C’est ça Goscinny, une âme intemporelle qui nous murmure au creux de notre cœur, nostalgie.

Un air qui respire le bonheur. Alors, quand nous voulons nous échapper adulte du quotidien grisâtre, nous replongeons dans son œuvre. Flash-back, nous retrouvons la belle époque où nous rions avec mémé. Cet instant magique, nous le retrouvons dans le roman graphique de Catel.

Elle a su recréer l’atmosphère qui nous est chère, et c’est juste fabuleux.

La fille de Goscinny, Anne, est à l’origine de ce projet.

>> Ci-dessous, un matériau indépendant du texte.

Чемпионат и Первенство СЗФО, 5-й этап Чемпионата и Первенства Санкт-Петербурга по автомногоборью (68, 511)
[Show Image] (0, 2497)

Son père est parti trop tôt. Un paradoxe pour celui qui est présent dans notre enfance...

Alors comment remédier face à l’absence de l’être cher ?

A travers les graphismes et les mots, l’âme du père se réveille. Il grandit à travers les yeux de sa fille et des nôtres. En suivant ses pas, nous suivons l’origine de l’homme, qui il est.

Une empreinte qui dévoile son identité, ses racines. Une transmission essentielle pour sa fille qui révèle qui elle est. Une quête de soi à travers l’absence.

Et c’est une totale réussite, le duo Catel et Anne Goscinny nous font vibrer d’émotions. Goscinny est bien là, parmi nous.

Ce roman est bien plus qu’un hommage sur l’artiste, c’est la rencontre entre un père avec sa fille gravée pour l’éternité.